Cualquiera que haya visto una peli de pandillas sabe que siempre está el grandote que reparte las hostias y el psicópata enclenque que le impulsa a actuar. Cualquiera que haya visto a Cristóbal Montoro sabe que no es el grandote que reparte las hostias.
En las peleas de pandillas de mi barrio, Montoro sería el típico que permanece en retaguardia, provocando y agitando los puños en el aire, presto a poner la zancadilla, apuñalar por la espalda o chivarse del contrincante que escapa por el callejón. Pero Montoro no vive en mi barrio; su pandilla se llama Partido Popular y ejerce el gobierno.
Así que Montoro profesa su chulería barriobajera desde primera línea, insultando y mintiendo a destajo, riéndose como una hiena y despreciando al resto de pandillas no alineadas con el Partido Popular. Y lo hace bien alto en la tribuna o frente a las cámaras. No necesita que ninguno de sus secuaces le sirva de parapeto: cuenta con escoltas, guardaespaldas, servicios secretos, policía, guardia civil y hasta ejércitos.
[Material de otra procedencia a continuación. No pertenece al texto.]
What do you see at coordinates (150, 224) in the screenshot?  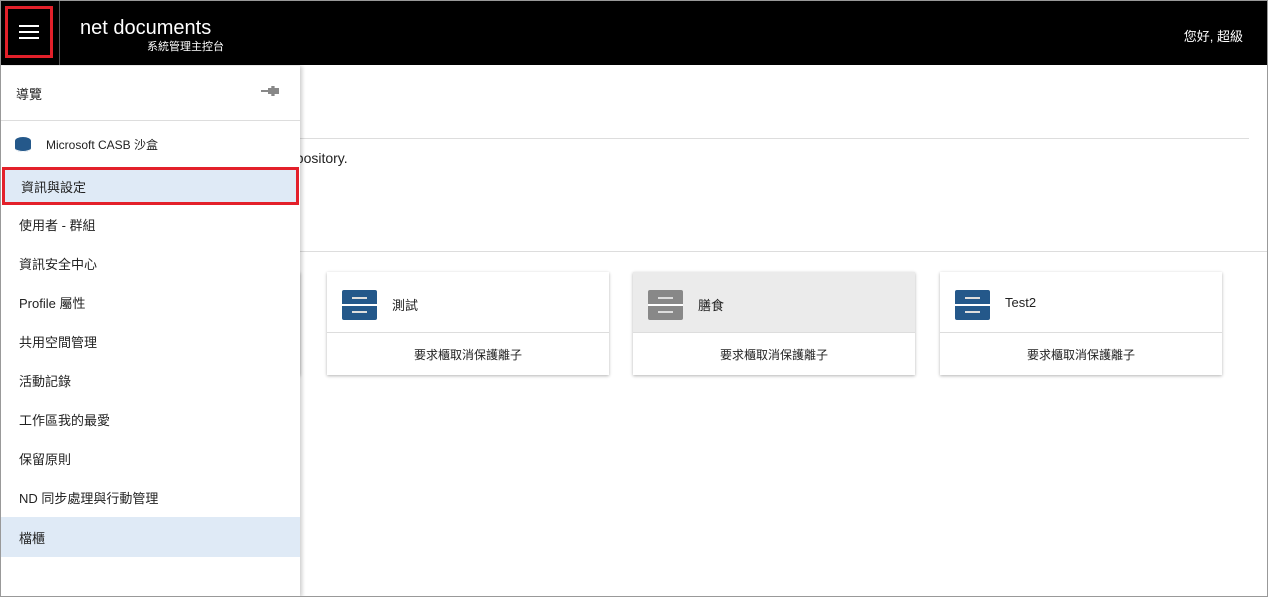 I see `nav-item-users-groups: 使用者 - 群組` at bounding box center [150, 224].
Ahora que también es lo que dicen el Johny, el Chivas y el Palenque mientras comparten un litro y finiquitan el último porro: que la vida da muchas vueltas, y que tan pronto es uno el rey del mambo como bracea desesperadamente en el lodo; que algún día cambiarán las tornas, Montoro, y llevas todos los números para recibir una galleta.